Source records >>
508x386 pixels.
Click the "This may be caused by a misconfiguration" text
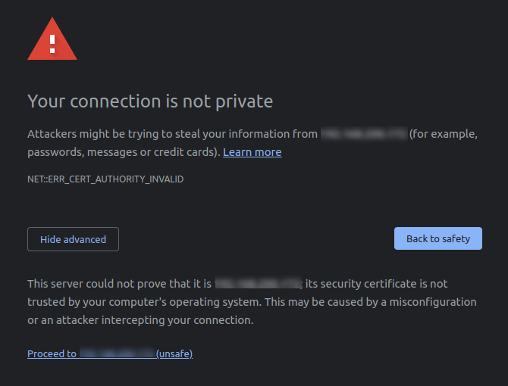tap(378, 302)
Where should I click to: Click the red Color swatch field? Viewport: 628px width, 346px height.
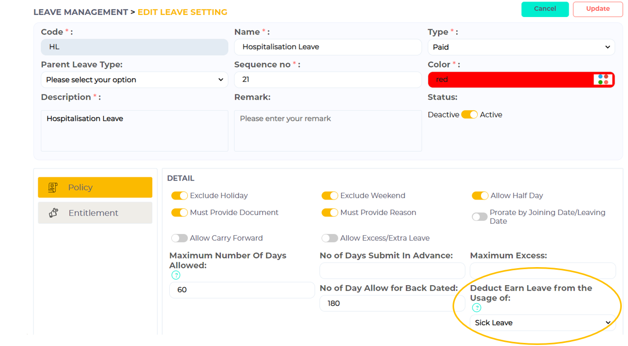(x=511, y=80)

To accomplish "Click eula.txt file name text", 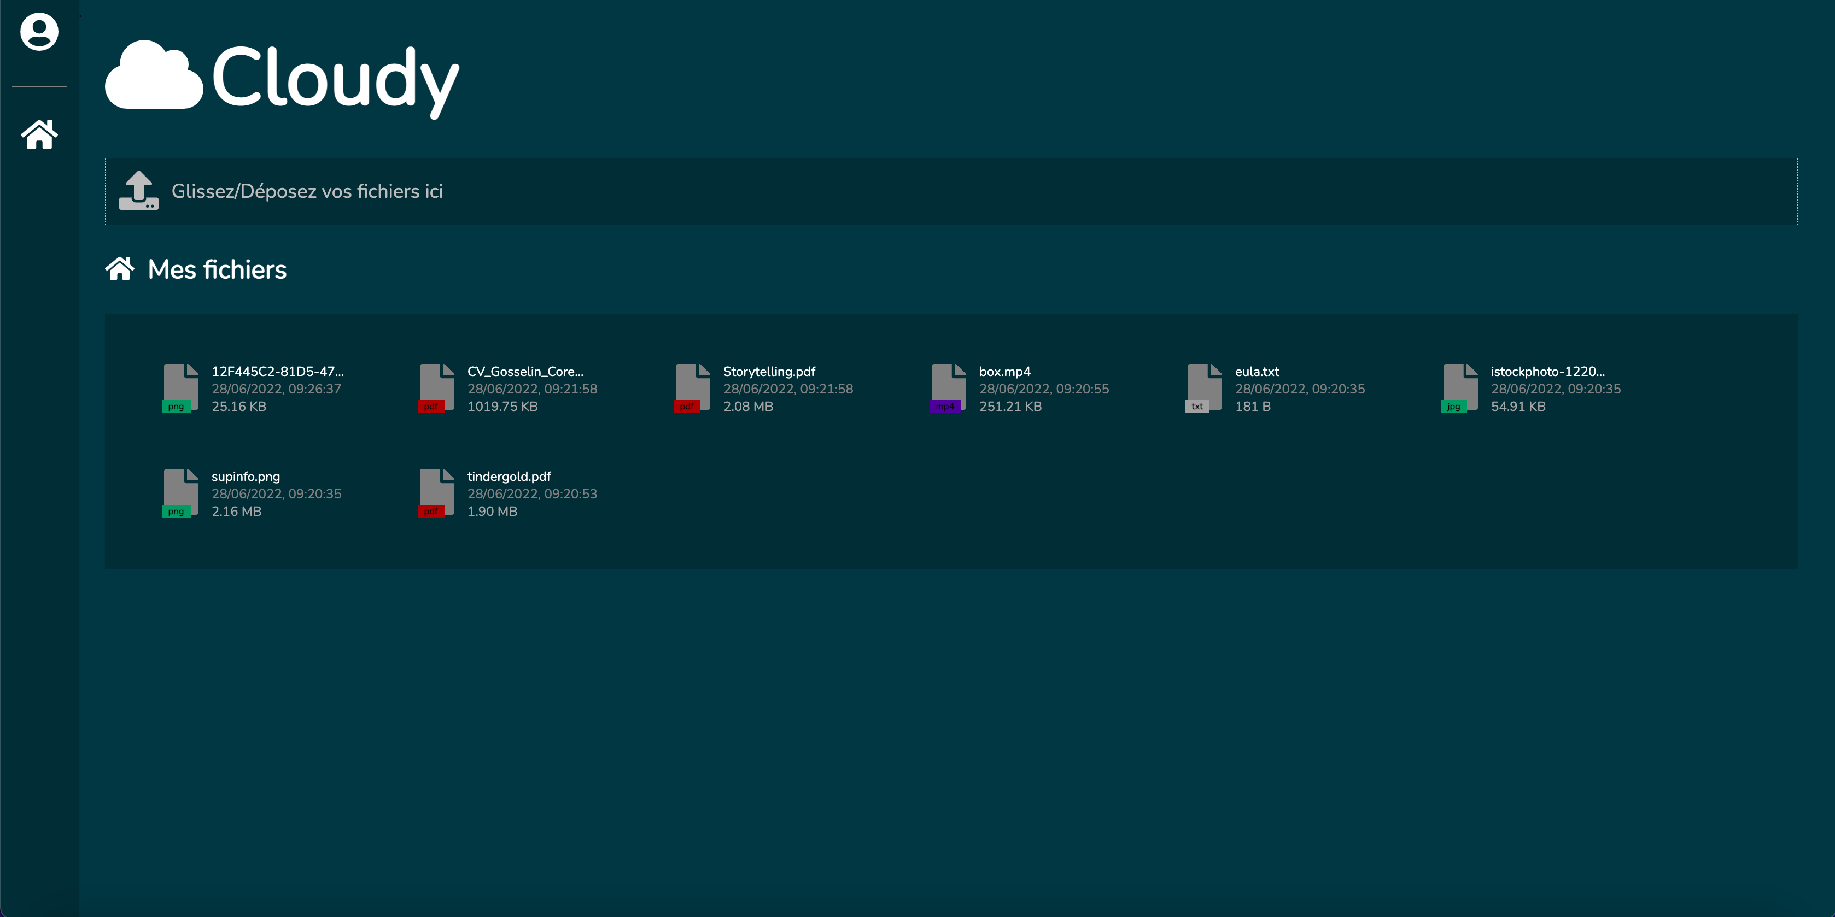I will (1257, 371).
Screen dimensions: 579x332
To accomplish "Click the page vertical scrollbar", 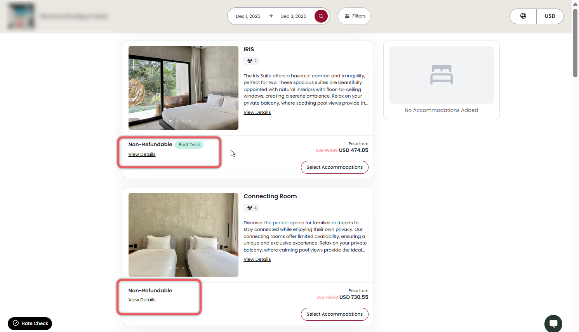I will tap(575, 43).
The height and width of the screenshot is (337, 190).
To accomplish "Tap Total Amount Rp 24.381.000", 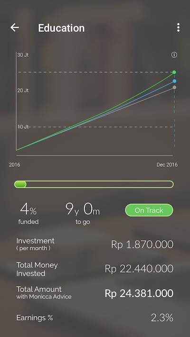I will (139, 293).
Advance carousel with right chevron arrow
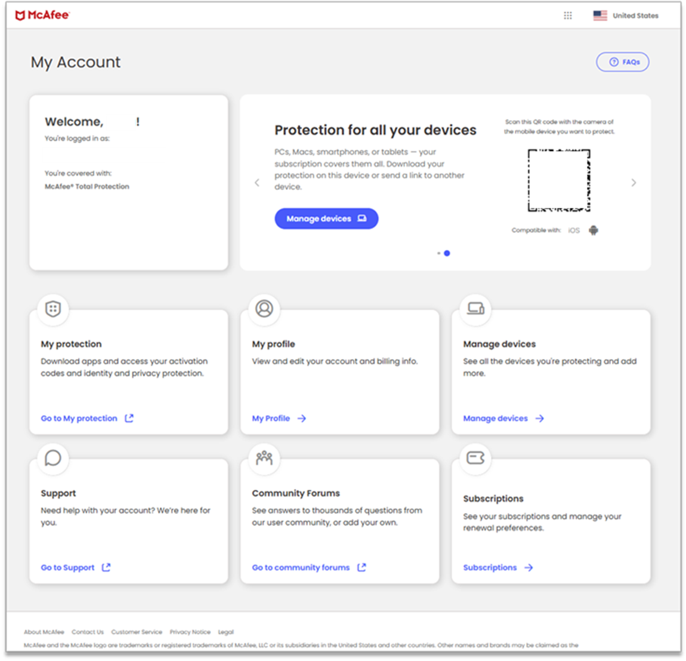 tap(634, 183)
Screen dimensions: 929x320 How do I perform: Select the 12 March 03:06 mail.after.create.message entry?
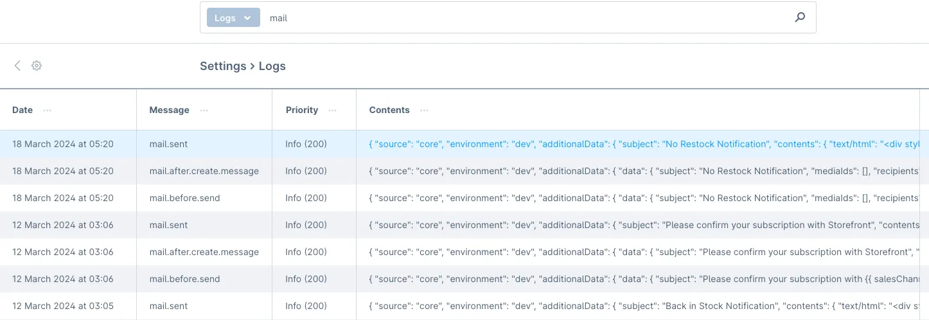tap(204, 252)
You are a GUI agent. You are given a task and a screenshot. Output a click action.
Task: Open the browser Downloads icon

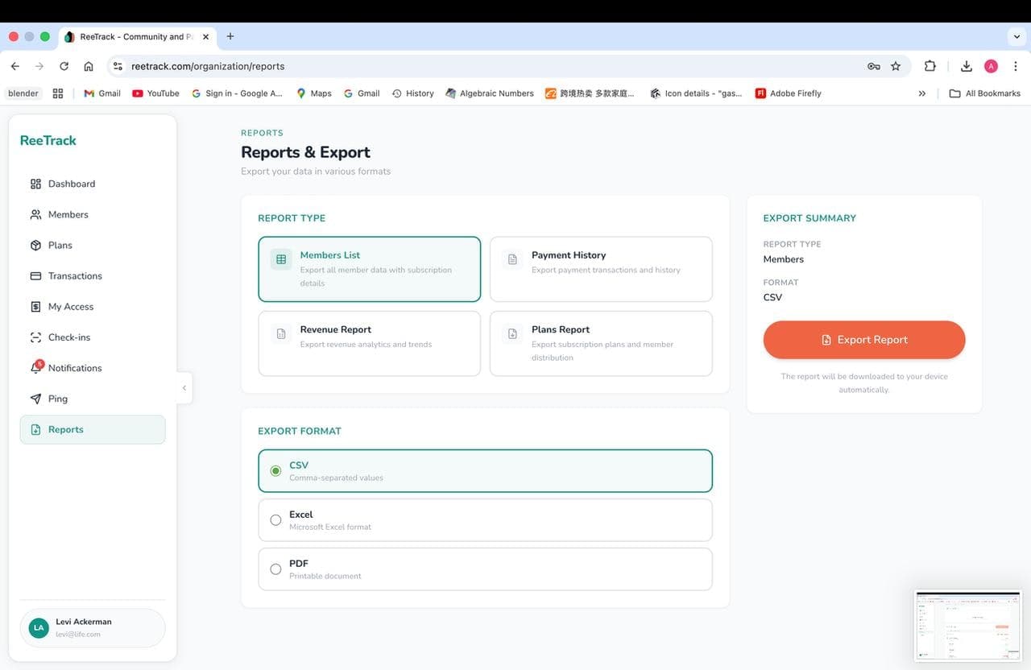[966, 66]
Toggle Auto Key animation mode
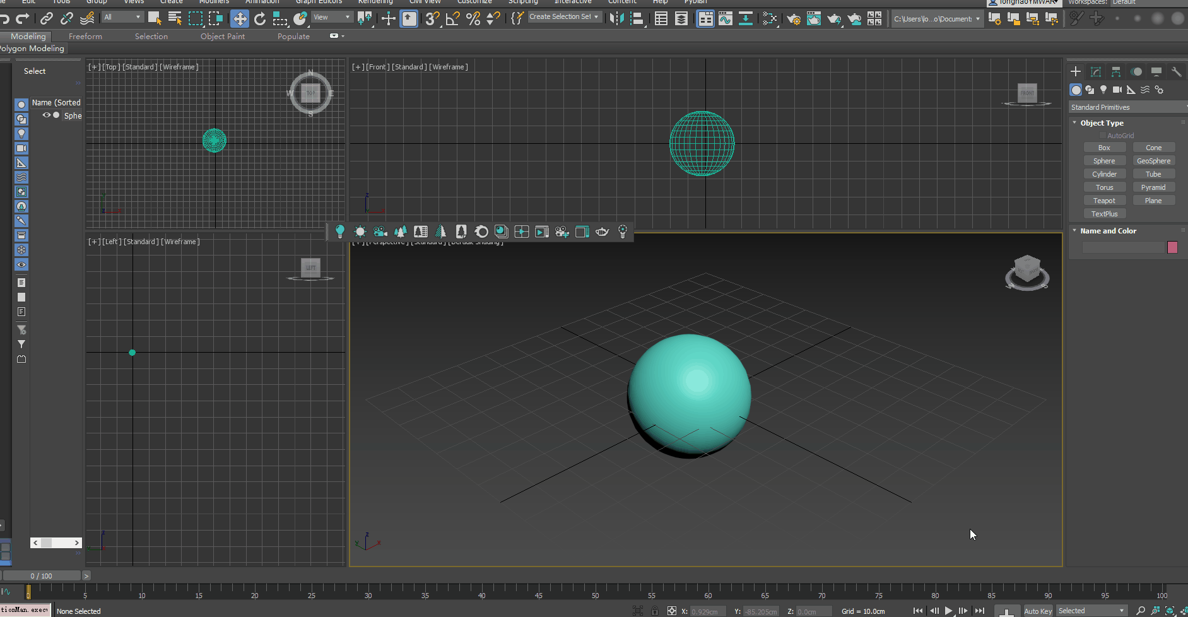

Stated exercise >>
Count how many lines of the records above contain the string "height", treating uppercase and lowercase as different. Reply with the number alone.

Solved problem >>
2